> [SET PROBLEM]: Find each line in the items below that contains the string "header" and copy those lines. Case counts.

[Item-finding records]
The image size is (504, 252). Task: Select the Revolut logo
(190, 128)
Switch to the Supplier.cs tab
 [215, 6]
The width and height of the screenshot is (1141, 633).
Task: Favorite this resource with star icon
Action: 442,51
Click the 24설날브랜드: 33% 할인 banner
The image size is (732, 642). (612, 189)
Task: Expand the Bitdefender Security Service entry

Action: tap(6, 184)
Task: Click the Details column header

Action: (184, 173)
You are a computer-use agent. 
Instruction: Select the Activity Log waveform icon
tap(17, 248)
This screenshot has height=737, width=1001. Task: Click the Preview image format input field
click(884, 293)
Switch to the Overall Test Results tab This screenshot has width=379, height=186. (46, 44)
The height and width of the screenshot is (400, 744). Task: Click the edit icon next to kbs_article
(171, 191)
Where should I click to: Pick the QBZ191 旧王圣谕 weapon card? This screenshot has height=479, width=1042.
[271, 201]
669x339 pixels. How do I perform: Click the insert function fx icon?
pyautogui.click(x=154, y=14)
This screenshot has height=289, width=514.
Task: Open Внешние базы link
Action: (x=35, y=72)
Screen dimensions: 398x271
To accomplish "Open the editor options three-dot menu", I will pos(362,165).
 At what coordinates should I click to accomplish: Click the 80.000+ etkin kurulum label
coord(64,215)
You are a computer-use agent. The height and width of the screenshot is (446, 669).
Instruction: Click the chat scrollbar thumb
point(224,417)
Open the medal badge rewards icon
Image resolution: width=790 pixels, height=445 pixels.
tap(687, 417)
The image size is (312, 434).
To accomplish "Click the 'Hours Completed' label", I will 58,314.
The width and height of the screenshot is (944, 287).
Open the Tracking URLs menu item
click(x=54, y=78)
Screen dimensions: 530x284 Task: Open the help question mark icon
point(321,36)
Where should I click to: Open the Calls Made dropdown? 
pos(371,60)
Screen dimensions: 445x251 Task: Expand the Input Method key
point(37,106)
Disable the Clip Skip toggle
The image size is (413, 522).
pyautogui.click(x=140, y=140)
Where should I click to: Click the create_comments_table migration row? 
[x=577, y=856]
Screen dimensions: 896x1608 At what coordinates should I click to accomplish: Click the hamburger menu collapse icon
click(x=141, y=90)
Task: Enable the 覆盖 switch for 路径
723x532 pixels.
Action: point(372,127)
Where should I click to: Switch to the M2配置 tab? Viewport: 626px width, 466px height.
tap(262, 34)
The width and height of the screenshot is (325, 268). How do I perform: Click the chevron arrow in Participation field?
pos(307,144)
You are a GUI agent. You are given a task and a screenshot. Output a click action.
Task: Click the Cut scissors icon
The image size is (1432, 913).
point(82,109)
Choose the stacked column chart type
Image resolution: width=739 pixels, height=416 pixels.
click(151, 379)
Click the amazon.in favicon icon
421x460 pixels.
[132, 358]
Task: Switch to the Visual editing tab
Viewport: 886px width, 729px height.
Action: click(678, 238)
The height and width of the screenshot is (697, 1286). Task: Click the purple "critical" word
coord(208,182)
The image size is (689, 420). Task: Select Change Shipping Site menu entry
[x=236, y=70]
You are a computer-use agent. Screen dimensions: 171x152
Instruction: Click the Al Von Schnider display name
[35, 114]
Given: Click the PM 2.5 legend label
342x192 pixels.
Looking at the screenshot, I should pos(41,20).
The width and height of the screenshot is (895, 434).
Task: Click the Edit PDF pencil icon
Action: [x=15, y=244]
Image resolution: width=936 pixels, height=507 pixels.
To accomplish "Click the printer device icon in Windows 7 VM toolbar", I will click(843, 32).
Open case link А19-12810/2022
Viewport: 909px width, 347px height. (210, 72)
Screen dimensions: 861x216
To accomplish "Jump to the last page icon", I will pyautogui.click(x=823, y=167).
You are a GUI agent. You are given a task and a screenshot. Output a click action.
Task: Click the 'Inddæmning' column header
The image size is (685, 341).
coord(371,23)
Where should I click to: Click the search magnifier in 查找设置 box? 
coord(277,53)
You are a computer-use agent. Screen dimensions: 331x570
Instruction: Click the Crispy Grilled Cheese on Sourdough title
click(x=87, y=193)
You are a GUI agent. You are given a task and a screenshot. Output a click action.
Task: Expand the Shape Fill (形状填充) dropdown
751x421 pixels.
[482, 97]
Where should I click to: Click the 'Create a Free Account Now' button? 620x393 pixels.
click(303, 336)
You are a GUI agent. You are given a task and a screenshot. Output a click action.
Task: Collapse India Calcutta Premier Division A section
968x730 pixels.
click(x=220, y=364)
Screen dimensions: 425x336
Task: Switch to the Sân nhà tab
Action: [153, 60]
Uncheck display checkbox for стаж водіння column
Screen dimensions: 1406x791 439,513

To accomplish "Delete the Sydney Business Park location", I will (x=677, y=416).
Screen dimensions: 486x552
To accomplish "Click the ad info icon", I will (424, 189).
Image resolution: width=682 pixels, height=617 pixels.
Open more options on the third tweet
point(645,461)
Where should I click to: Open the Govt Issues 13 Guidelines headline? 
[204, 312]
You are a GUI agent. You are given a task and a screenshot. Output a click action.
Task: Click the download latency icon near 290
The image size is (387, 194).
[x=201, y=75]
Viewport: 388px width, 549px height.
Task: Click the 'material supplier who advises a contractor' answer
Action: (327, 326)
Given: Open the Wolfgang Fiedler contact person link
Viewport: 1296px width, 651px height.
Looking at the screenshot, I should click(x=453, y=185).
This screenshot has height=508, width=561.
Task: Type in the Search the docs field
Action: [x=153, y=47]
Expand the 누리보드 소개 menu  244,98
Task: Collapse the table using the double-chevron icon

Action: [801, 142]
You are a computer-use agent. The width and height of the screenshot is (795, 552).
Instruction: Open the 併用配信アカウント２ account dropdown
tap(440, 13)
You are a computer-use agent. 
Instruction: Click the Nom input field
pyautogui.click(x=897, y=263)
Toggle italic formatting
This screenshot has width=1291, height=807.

> [WORKED ANSWER]:
Task: Click the Details column header
Task: Click the 'Inddæmning' column header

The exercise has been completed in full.